Andi Watson : La tournée


Watson

La couverture de ce roman graphique psychotique et grinçant, absurde et grotesque, met déjà superbement en scène l’angoisse qui saisira le personnage principal dès les premières pages de ce faux polar. Assis sagement derrière une petite table, le personnage apparaît comme seul au monde, écrasé par de colossales piles de livres et entouré de bibliothèques monstrueuses aux étagères infinies. La composition donne le ton de ce cauchemar d’écrivain. Car G.H. Fretwell, tel est le nom de ce personnage étrangement lisse et presque fantomatique, habitant avec une femme qui semble pratiquement l’ignorer dans une petite ville anglaise un peu grise, est contraint de quitter sa famille pour faire la promotion de son dernier roman à l’occasion d’une sordide tournée en librairie où il ne parvient évidemment pas à signer le moindre livre. Mais le pauvre écrivain esseulé n’est pas au bout de ses peines. Il est bientôt soupçonné d’assassinat par la police, le circuit de sa tournée présentant d’étranges et inquiétantes similitudes avec celui d’un insaisissable tueur en série…

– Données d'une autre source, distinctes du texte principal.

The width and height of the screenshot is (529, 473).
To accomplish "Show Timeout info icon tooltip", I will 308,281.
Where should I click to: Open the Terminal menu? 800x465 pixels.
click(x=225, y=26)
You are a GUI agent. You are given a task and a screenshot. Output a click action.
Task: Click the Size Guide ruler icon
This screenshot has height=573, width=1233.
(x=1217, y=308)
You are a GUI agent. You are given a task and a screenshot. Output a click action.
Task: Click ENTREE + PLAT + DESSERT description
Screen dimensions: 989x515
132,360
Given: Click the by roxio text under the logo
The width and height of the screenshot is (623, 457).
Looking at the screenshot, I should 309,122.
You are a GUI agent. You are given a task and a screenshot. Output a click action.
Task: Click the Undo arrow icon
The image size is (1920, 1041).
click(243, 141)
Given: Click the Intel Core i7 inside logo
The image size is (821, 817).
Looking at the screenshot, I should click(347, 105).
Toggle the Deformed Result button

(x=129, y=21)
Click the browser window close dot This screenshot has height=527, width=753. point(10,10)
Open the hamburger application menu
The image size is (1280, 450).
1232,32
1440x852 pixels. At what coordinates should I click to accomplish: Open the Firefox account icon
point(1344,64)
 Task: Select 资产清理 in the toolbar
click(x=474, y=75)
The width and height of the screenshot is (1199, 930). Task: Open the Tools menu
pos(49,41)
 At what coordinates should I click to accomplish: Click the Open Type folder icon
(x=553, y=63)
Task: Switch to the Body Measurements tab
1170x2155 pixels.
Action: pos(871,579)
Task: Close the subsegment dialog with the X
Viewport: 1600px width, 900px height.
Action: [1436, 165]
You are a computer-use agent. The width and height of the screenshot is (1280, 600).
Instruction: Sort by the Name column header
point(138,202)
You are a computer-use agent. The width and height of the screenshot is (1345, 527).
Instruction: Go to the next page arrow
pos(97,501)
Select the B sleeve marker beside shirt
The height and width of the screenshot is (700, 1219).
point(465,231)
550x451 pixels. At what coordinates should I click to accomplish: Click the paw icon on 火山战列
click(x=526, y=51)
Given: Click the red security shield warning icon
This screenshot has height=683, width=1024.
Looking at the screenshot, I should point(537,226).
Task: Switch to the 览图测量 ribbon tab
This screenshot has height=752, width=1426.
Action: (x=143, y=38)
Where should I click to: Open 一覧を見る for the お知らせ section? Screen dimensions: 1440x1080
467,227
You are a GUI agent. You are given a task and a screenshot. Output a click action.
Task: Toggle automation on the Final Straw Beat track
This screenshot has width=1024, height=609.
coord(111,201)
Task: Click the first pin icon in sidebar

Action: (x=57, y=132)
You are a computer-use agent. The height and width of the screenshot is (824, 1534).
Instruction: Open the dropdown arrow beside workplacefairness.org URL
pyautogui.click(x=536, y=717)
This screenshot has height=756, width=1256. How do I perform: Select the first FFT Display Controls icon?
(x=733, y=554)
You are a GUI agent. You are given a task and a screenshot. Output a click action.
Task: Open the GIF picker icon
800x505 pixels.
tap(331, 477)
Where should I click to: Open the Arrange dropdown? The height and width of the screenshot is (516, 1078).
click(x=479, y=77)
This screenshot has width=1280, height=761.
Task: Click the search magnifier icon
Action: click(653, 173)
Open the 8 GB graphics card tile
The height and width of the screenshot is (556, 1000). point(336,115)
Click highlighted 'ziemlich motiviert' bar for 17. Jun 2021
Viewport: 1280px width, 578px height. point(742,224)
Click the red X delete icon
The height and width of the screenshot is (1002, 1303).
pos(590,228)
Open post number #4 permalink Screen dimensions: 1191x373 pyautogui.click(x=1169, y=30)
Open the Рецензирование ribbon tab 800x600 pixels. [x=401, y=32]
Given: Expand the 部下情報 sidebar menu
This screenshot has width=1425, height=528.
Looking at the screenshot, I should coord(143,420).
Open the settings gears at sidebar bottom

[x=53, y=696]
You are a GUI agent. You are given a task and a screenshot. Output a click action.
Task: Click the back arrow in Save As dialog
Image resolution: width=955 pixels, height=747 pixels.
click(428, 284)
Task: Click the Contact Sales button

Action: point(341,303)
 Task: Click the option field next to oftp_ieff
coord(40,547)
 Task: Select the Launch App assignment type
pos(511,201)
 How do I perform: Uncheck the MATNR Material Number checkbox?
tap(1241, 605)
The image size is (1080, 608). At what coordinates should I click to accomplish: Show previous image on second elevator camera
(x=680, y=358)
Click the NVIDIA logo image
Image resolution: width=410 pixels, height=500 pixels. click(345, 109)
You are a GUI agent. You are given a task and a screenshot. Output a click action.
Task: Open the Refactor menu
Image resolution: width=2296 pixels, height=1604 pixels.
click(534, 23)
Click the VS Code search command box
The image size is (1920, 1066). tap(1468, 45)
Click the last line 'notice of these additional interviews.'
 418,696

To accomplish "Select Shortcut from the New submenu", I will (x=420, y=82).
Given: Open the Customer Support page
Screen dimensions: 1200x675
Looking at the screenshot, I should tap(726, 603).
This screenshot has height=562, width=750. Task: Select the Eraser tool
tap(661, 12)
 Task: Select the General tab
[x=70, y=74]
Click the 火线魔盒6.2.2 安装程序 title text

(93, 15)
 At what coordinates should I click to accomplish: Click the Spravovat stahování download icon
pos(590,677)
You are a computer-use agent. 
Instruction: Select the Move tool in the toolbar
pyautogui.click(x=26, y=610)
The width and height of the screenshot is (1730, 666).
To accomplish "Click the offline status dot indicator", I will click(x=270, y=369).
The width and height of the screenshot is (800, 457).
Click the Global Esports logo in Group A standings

Andy Watson, connu tant des lecteurs de comics mainstream (il a collaboré avec les grandes maisons Marvel, DC ou Dark Horse) que des amateurs de romans graphiques subtils, réalistes et sentimentaux (dont le fameux Breakfast After Noon), développe ici un trait fragile et minimaliste pour décrire les doutes existentiels d’un auteur, pris dans une machinerie si labyrinthique qu’elle finit par sembler surréaliste. Le récit est à la fois extrêmement drôle et parfaitement glaçant, Watson instillant un humour pince-sans-rire typiquement britannique dans un grand dédale forcément kafkaïen. Une aberrante et réjouissante pérégrination en alcalines terres graphiques. 

Dick Tomasovic
Théorie et pratique des arts du spectacle vivant et enregistré

Andi Watson, La Tournée, çà et là, 2019, 270 p.